室町初期の古建築であるが、天文6年(1537)東福寺より移築されたものである。
内部は敷瓦の土間になっており、僧侶でも垂示式の時しか入ったことがないという、特別の建物である。堂の背後に開山像を安置する昭堂があり、その間、階段と仏壇を設けた拝所、すなわち合いの間で連結されている。階段を上がり、昭堂の中にはいると、正面に開山大師の木像が安置してある。

風水泉
開山大師が遷化(死去)されのは、この井戸の傍らだった。弟子の授翁に遺言をなし、立ったままで遷化された。 奥に見えるのが、雲祥院霊屋です。豊臣秀吉の長男鶴丸松(棄丸)の霊廟です。秀吉は妙心寺で長男の葬儀を行い霊屋を建てました。法名は雲祥院殿玉巌麟公神童といいます。
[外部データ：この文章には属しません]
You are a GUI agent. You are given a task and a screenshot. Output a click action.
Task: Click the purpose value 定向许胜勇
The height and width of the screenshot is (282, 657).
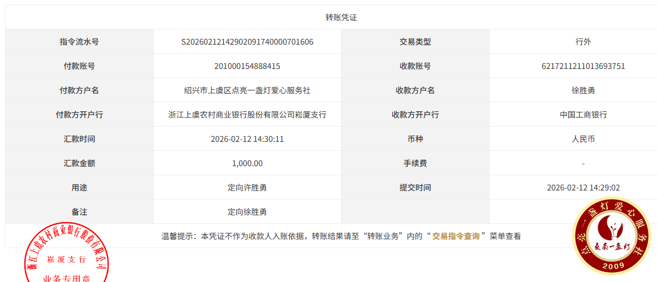pyautogui.click(x=247, y=188)
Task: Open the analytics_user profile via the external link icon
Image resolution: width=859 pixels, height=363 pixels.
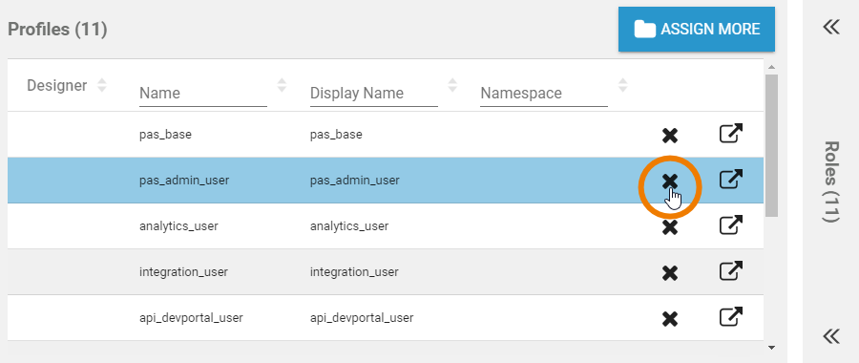Action: click(x=731, y=225)
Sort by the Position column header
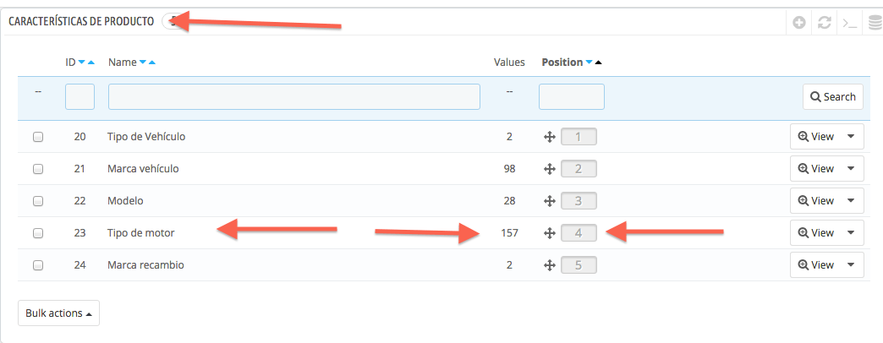 click(x=562, y=63)
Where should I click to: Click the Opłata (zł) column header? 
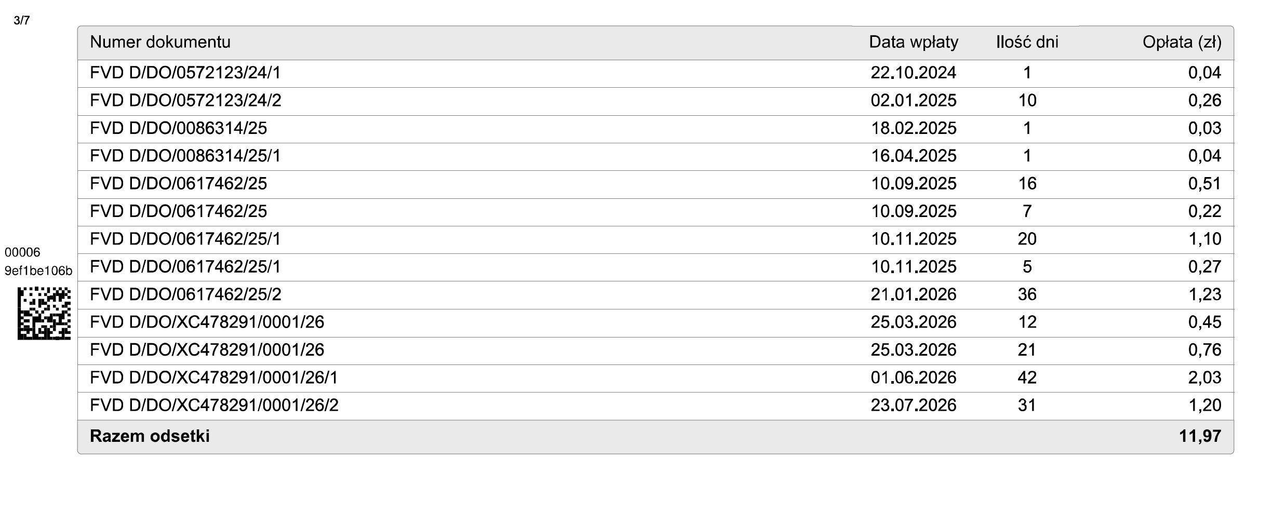(1182, 42)
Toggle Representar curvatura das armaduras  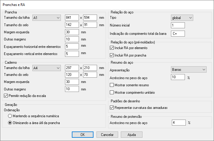pos(112,107)
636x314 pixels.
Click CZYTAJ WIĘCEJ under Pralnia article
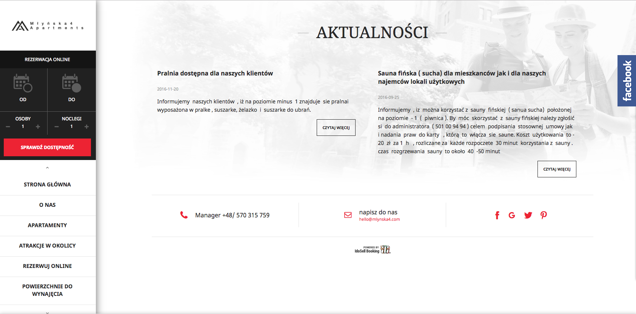coord(336,128)
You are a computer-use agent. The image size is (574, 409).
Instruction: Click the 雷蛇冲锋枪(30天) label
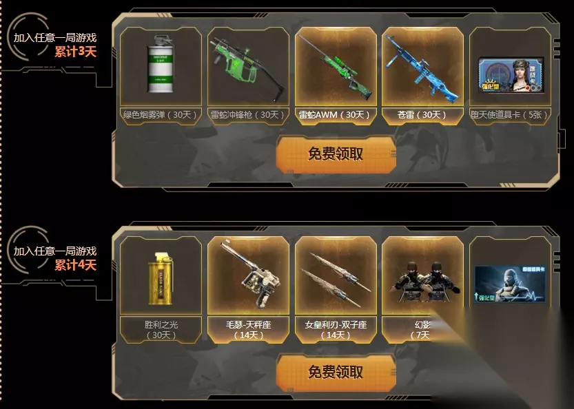coord(248,115)
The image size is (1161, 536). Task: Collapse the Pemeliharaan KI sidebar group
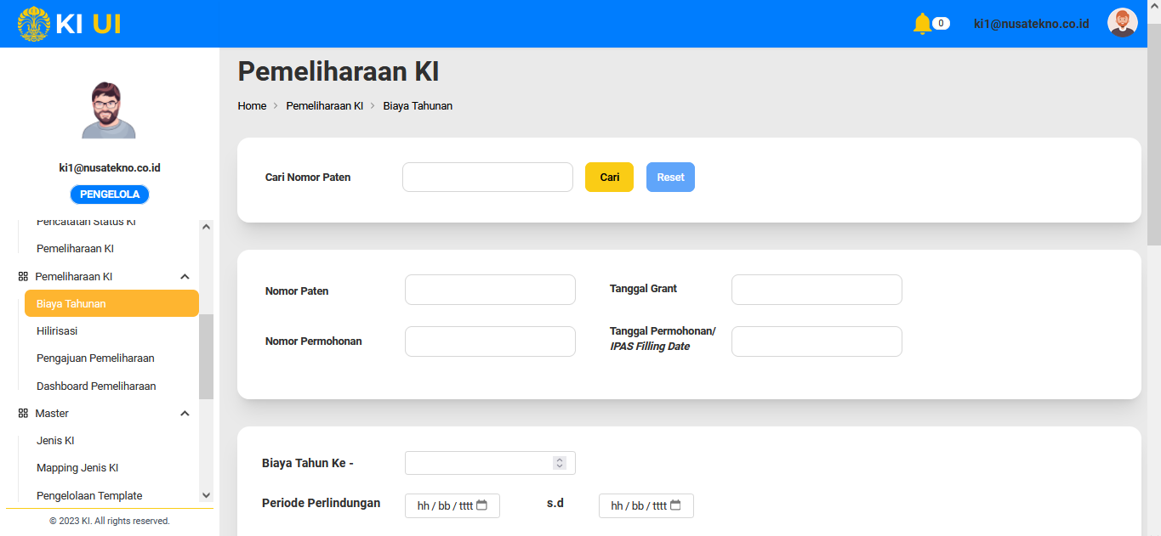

東山の今の智積院の地に雲祥寺を建て、棄丸像を安置しました。徳川家康が天下を取ると、豊国神社を取り壊し、豊臣家にゆかりのある物は破却されました。(高台寺(北政所の寺)などの例外あり)土地は智積院に与えられました。
南化和尚の没後、その経営にあたっていた海山は木像を負って隣華院に持ち帰り、妙心寺に伝えられている。この他にも棄丸ゆかりの品は多い。